• _DIRECTIONS FOR THIS TASK_: Your task is to copy every line below that contains the word "title".

»»

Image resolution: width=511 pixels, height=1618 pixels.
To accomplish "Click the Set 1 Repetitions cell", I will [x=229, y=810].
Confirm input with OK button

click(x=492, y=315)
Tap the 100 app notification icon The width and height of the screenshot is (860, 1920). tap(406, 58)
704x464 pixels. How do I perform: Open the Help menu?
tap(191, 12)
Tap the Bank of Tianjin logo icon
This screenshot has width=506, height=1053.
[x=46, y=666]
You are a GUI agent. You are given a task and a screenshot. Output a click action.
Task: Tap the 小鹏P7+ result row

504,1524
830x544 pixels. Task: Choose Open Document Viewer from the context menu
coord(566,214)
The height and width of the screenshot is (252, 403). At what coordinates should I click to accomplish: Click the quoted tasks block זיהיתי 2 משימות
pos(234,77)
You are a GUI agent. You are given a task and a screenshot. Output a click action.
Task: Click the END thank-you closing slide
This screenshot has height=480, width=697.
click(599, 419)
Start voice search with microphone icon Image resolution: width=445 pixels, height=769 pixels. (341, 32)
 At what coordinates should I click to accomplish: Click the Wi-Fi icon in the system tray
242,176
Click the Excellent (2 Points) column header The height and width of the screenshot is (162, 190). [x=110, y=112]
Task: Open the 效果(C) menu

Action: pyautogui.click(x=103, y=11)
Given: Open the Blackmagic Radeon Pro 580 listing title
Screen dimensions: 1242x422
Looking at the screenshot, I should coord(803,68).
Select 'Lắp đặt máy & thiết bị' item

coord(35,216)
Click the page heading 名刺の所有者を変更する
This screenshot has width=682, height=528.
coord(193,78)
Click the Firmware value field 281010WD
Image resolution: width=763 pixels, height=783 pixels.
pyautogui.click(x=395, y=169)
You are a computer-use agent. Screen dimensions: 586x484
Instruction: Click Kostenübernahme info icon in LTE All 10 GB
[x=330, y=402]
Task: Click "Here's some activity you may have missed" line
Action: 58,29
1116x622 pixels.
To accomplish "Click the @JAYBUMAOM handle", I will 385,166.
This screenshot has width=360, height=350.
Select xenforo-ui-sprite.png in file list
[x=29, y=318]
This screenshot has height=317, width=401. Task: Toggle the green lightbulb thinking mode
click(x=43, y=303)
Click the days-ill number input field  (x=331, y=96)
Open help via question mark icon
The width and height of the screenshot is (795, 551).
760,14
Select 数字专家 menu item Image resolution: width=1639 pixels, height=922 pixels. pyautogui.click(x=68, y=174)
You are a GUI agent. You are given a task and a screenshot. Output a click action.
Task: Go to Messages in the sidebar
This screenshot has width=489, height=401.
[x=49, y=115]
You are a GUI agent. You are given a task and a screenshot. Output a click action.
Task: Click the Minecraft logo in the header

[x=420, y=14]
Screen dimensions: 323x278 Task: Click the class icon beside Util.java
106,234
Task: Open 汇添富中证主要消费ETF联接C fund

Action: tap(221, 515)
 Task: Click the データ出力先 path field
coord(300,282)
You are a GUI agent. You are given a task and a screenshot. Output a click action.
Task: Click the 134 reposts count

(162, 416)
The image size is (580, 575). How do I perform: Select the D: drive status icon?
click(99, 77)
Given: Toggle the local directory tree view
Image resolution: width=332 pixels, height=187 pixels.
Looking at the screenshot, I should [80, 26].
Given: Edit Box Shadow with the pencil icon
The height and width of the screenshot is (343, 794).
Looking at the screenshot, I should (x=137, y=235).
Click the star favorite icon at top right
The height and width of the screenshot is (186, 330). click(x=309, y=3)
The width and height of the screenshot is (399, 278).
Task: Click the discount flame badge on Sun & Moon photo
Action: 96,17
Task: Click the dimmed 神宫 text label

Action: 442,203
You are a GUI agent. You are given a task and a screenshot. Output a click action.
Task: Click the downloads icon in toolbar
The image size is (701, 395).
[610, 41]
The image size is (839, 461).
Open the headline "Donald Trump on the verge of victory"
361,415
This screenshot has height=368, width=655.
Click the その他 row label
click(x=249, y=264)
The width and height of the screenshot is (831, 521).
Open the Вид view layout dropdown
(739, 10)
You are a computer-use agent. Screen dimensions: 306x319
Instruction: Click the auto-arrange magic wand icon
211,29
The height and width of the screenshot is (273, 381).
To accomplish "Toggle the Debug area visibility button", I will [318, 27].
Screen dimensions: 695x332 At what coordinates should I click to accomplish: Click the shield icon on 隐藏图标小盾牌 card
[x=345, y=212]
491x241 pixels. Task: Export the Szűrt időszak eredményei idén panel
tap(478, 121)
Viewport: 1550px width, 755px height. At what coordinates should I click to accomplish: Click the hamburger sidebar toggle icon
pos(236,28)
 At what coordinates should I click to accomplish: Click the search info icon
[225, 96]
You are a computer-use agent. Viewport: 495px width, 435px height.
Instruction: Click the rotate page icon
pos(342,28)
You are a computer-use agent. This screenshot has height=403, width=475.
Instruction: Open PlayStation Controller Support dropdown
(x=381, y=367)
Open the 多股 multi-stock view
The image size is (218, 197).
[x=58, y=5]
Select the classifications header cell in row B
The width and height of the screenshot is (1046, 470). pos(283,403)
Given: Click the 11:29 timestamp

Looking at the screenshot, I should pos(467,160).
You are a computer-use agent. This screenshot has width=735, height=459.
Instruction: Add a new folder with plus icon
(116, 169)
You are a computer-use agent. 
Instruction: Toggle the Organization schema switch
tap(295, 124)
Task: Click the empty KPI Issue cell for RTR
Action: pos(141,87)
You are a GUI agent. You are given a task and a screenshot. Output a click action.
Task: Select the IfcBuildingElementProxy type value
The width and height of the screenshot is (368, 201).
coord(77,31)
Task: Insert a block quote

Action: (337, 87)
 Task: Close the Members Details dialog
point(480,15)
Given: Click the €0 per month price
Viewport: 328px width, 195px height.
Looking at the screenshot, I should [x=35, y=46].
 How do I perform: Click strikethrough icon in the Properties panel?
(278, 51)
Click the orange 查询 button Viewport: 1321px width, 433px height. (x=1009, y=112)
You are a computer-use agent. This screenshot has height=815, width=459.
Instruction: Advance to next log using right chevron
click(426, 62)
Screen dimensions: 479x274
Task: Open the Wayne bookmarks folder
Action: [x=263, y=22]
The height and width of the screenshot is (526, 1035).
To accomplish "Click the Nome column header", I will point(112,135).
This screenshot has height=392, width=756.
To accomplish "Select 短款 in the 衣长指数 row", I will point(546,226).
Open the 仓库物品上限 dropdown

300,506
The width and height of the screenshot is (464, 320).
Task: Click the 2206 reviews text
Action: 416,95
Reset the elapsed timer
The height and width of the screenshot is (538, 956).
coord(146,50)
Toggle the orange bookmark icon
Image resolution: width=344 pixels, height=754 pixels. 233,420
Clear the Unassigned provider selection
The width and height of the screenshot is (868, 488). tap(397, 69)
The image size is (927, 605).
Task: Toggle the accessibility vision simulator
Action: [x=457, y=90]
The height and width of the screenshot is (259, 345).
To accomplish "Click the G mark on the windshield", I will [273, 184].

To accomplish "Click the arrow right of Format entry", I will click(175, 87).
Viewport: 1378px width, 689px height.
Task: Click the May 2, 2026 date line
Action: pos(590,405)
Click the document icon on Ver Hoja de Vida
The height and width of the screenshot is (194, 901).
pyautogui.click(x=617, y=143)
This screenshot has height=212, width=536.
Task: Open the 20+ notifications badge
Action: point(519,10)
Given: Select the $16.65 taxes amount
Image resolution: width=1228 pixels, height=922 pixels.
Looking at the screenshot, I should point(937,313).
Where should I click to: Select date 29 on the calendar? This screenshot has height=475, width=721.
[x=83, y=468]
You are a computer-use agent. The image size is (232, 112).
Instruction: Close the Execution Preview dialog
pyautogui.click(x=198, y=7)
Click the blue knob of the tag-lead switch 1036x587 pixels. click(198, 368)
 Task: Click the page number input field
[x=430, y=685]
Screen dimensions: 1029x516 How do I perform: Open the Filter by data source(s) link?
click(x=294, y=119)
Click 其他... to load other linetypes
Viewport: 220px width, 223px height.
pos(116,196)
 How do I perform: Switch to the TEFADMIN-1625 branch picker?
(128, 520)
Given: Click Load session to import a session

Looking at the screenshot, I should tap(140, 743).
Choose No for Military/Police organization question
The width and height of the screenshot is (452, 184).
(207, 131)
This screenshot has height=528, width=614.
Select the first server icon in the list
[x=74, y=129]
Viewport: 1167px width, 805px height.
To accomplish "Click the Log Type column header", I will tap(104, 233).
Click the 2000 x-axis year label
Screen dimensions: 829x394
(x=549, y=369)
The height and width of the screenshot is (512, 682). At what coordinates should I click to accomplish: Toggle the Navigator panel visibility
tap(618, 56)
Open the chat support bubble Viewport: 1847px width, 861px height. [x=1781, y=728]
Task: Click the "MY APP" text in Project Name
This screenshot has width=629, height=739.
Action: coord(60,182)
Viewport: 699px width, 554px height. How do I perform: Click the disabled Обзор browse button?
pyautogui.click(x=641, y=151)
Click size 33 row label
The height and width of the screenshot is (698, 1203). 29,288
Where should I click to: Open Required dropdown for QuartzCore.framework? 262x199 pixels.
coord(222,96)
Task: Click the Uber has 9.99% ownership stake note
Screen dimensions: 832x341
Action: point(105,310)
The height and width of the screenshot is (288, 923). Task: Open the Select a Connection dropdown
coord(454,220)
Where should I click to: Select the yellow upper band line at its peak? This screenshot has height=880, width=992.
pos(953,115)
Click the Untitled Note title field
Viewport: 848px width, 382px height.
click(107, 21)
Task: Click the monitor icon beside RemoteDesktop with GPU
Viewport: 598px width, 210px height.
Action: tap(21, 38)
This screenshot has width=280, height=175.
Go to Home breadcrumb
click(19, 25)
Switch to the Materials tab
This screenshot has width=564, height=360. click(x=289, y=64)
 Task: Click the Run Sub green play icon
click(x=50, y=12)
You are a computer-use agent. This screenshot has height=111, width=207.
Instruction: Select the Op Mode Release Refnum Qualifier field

««

• _OUTPUT OF THE TASK_:
Given: Open the Blackmagic Radeon Pro 580 listing title
Click the Untitled Note title field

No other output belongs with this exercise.